JOE BIDEN and Kamala Harris have both been selected as Time magazine’s Person of the Year. 

The President-elect and Vice President-elect were named ahead of frontline health workers and Dr Anthony Fauci, who were all named as finalists in 2020.

President Donald Trump was also listed among the de facto nominees along with the movement for racial justice sparked by the death of George Floyd. 

Explaining the magazine’s choices, Time’s editor-in-chief Edward Felsenthal said biden and Harris won for “changing the American story, for showing that the forces of empathy are greater than the furies of division, for sharing a vision of healing in a grieving world”. 

He said: “Every elected President since FDR has at some point during his term been a Person of the Year, nearly a dozen of those in a presidential election year. This is the first time we have included a Vice President.” 

A statement from Time added: “America bought what they were selling: after the highest (voter) turnout in a century, they racked up 81 million votes and counting, the most in presidential history, topping Trump by some 7 million votes and flipping five battleground states,” Time wrote. 

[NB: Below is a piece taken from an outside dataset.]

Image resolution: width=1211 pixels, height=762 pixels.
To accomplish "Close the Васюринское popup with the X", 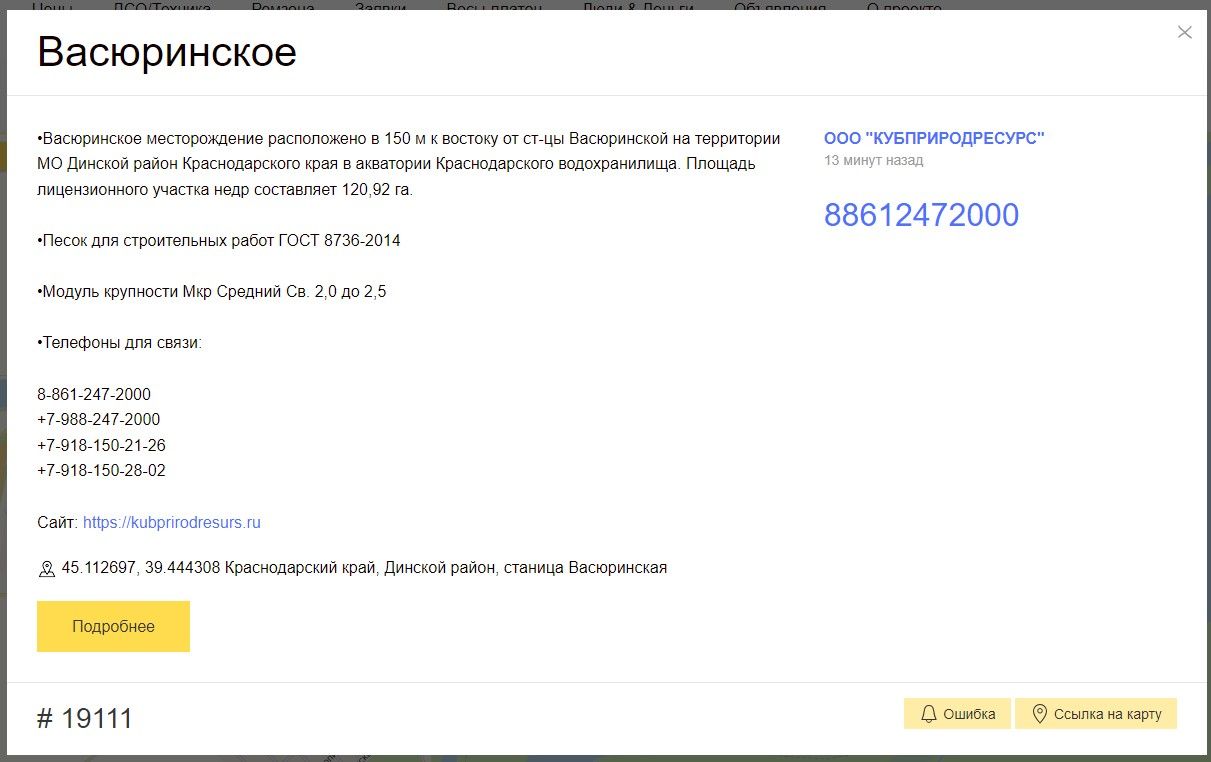I will (x=1184, y=33).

Other winners included the Korean pop group BTS, who were named Entertainer of the Year, while Los Angeles Lakers star LeBron James was named Athlete of the Year. 

The Person of the Year is selected, according to the magazine, based on how much they “affected the news or our lives the most, for better, or worse.” 

It’s a tradition dating back to 1927. 

Last year, Greta Thunberg became the youngest individual winner of the accolade.